Pharmaceutical Companies Are Reducing Promotional Spending

Much less spent to promote biologics compared with small molecule drugs, study finds

FRIDAY, March 15 (HealthDay News) -- Pharmaceutical companies have been reducing the amount of money they spend on promotion to consumers and providers over the past decade and spend much less to promote biologics compared with small molecule drugs, according to a study published online March 4 in PLOS ONE.

Rachel Kornfield, of the University of Illinois at Chicago's Institute of Health Research and Policy, and colleagues analyzed data from Kantar Media on direct-to-consumer advertising and data from IMS Health and SDI on provider-targeted promotion from 2001 to 2010.

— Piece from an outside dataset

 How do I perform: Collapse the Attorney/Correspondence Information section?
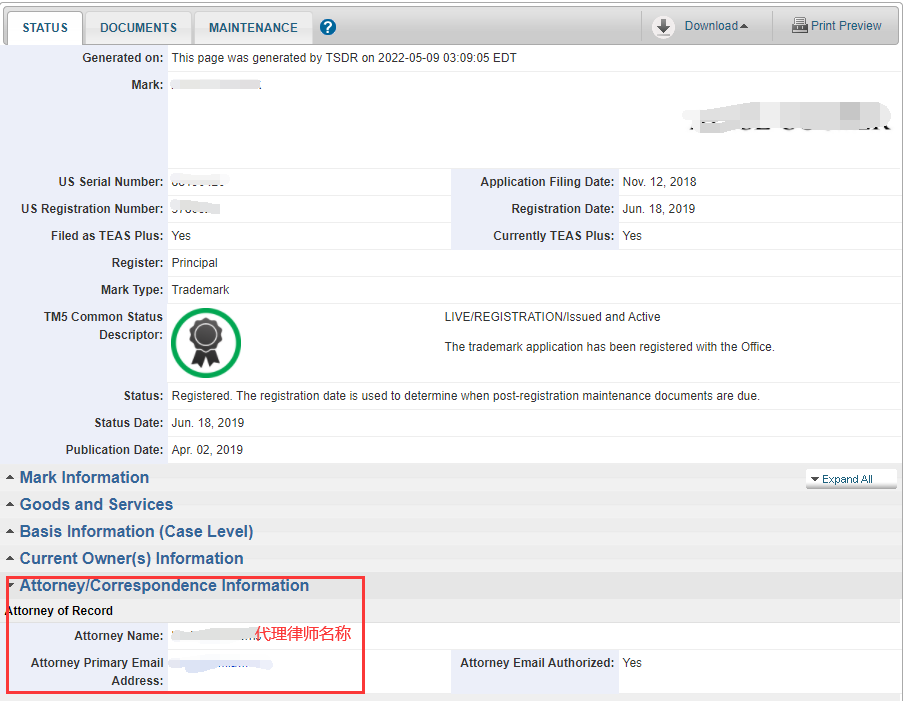coord(164,586)
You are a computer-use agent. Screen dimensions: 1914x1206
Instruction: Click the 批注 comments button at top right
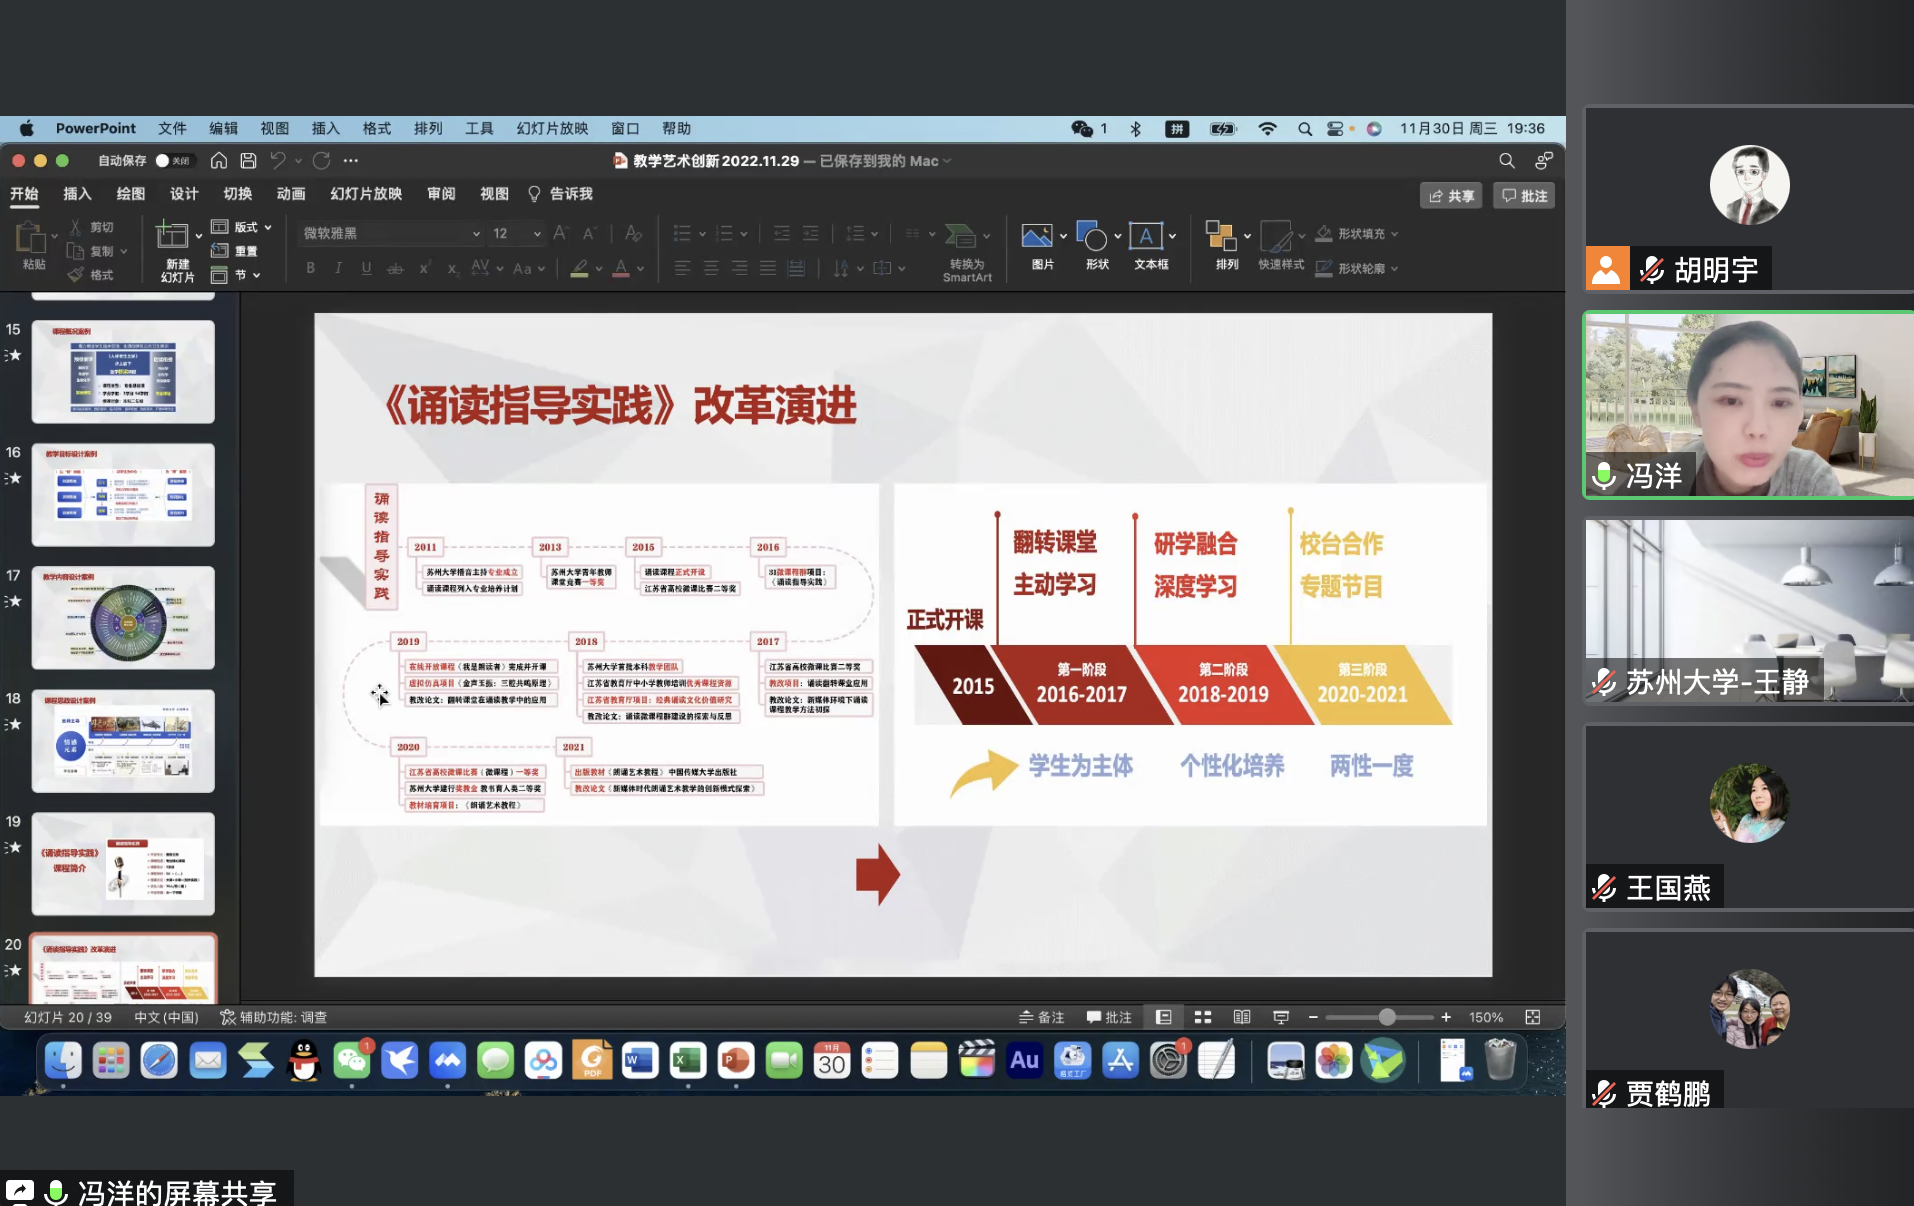1524,196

The researchers found that total promotion peaked at $36.1 billion in 2004 (13.4 percent of sales) and declined to $27.7 billion by 2010 (9 percent of sales). Direct-to-consumer advertising and provider-targeted promotion also each fell by 25 percent from 2006 to 2010. Direct-to-consumer advertising peaked at 18 percent of total promotion in 2006, declining to 16 percent and remaining highly concentrated. While a peak of over 3,000 products were promoted to providers in 2004, this declined by 20 percent by 2010. Top-selling biologics were promoted less than top-selling small molecule drugs ($33 million and 1.4 percent of sales, compared with $370 million and 8.8 percent of sales). There was little change in the composition of promotion between primary care physicians and specialists from 2001 to 2010.

"Manufacturers of branded pharmaceuticals continue to expend considerable sums on promotion to consumers and providers," the authors write. "However, in the context of marketplace changes, firms are decreasing spending but changing little about how expenditures are allocated across types of promotion."

Two authors are consultants for IMS Health.